On parle d'une omerta, d'une conspiration à grande échelle, d'un système illicite érigé au fil des ans. Puis d'un témoignage accablant ouvrant la porte à d'autres confessions, qui mettent au jour un univers jusque-là tapi dans l'ombre.

Nous sommes à Montréal, à la commission Charbonneau... mais aussi aux États-Unis, dans le monde du cyclisme, où l'Agence américaine antidopage (USADA) a dévoilé les détails du «programme de dopage le plus sophistiqué et réussi de l'histoire du sport».

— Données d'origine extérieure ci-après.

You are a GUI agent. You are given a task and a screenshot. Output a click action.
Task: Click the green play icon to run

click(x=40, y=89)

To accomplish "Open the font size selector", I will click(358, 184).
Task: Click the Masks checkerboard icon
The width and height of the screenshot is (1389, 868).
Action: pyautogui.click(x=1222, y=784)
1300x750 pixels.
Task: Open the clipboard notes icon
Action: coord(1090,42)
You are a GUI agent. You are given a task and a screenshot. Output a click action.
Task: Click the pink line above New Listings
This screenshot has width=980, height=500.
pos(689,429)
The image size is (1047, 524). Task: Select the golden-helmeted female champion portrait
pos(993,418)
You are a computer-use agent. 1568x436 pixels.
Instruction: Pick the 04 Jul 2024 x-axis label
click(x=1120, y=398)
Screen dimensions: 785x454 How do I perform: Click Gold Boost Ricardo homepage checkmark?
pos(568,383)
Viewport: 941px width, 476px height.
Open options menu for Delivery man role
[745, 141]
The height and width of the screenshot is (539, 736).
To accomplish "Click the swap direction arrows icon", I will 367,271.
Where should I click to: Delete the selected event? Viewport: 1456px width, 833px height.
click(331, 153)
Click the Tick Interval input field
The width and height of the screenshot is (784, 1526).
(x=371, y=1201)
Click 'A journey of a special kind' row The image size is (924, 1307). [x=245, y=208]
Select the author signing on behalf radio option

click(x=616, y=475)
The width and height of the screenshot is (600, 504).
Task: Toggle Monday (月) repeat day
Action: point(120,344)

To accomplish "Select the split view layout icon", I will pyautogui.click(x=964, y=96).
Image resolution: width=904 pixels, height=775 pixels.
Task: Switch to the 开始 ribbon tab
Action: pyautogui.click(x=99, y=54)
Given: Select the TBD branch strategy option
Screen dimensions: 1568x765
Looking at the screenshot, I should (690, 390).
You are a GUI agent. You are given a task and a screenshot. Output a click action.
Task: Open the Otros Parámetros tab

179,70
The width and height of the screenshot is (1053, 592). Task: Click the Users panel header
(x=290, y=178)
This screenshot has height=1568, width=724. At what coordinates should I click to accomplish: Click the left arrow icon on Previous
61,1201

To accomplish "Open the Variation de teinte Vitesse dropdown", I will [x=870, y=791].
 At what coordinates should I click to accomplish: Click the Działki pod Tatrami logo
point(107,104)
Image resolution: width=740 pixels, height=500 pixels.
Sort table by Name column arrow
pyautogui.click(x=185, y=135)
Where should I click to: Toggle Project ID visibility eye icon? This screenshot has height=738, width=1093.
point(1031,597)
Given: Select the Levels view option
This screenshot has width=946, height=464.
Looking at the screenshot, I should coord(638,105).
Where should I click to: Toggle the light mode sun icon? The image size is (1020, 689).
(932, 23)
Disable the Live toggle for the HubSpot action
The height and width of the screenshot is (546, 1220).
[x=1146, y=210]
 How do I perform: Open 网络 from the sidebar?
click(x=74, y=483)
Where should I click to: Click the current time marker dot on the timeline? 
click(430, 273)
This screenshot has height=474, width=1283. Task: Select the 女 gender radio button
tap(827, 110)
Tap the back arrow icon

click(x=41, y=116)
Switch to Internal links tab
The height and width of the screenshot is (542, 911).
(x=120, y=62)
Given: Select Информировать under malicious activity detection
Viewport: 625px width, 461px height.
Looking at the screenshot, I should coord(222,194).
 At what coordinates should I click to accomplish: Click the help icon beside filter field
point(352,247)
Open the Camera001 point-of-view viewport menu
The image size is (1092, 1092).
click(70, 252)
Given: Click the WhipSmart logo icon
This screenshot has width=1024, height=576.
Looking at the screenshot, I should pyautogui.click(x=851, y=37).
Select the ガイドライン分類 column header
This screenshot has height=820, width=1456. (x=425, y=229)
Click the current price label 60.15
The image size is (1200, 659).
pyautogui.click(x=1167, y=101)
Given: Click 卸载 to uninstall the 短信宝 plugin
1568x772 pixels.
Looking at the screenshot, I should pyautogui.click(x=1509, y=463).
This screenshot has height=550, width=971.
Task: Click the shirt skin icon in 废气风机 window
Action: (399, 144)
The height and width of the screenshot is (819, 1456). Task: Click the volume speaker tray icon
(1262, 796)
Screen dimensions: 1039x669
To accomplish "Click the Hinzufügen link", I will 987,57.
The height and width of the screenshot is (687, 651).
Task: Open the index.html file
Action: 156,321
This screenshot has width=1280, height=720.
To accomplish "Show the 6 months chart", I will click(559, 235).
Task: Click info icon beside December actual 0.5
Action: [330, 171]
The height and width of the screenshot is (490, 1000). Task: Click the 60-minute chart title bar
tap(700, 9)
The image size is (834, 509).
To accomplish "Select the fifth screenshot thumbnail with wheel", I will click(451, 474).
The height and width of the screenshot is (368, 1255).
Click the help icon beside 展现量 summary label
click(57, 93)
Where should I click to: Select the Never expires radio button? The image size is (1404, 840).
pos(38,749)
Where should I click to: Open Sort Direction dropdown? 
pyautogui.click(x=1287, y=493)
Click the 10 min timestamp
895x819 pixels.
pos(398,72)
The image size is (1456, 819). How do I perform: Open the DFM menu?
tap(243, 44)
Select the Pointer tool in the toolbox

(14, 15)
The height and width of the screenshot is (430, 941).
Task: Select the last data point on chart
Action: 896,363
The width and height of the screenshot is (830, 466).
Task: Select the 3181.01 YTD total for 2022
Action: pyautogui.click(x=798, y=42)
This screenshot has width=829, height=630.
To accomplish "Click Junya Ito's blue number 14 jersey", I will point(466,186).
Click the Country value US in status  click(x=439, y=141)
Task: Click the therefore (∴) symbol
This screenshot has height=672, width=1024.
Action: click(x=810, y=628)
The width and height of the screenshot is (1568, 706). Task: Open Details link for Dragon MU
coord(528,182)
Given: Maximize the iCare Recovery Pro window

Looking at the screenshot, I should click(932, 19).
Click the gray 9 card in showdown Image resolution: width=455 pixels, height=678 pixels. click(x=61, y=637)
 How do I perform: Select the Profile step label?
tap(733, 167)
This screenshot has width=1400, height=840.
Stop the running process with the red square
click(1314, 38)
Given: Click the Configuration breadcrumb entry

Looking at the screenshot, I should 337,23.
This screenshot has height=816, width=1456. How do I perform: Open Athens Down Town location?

Dans un cas, le témoin se nomme Zambito, dans l'autre Hincapie. Il est question d'enveloppes bourrées d'argent ici, de thermos plein d'EPO là-bas. On dissimule des billets dans des bas pour l'un, des seringues souillées dans des canettes de Coke pour l'autre. Les tractations ont lieu dans d'obscurs cafés italiens, ou dans des chambres d'hôtel transformées en cellules de transfusion sanguine.

Deux dossiers totalement différents, donc, mais qui se rejoignent sur bien des aspects, le premier étant leur plus grand mérite: dévoiler publiquement un système bien établi afin qu'il cesse d'être la norme.

Dans ces deux affaires, en effet, le but n'est pas tant d'attraper quelques bandits ou tricheurs que de briser la loi du silence afin que les langues se délient et que la conspiration soit éventée. Et donc beaucoup plus difficile à perpétuer ou à rétablir.

Les enquêtes, là-bas comme ici, servent ainsi à créer un terreau fertile pour les témoignages, à franchir le point de bascule au-delà duquel les coupables ont plus intérêt à parler qu'à se taire. Au Québec, bien des témoins à venir avaient jusqu'ici nié toute implication. Tout comme, aux États-Unis, les Hincapie, Barry, Leipheimer et Vande Velde avaient jusque-là contesté toute allégation.

L'objectif n'est donc pas tant répressif que pédagogique, voire politique. On fouille certes les ordinateurs et les classeurs de Tony Accurso, on inspecte les relevés bancaires et les courriels de Lance Armstrong, mais d'abord et avant tout, on se sert de la chute de géants pour dévoiler les arcanes qui leur ont permis de le devenir...

Et par le fait même, on oblige les autorités à mettre fin à leur aveuglement volontaire. Car pour qu'un système d'envergure s'installe, il faut que des gens se taisent, que des personnes en position d'autorité, à l'hôtel de ville ou à l'Union cycliste internationale, détournent le regard, soit parce qu'ils en profitent, soit parce qu'ils considèrent la chose trop bien implantée pour s'y attaquer.

Les transcriptions de la commission Charbonneau deviennent ainsi une lecture obligée pour quiconque s'implique en politique, de la même manière que la brique de l'USADA est un incontournable pour tous les cyclistes, surtout les jeunes.

Ne nous racontons pas d'histoire. La Commission ne mettra pas fin à la corruption, pas plus que le rapport de l'USADA n'éliminera le dopage. Mais ils auront le mérite de démanteler des systèmes ayant trop longtemps perduré.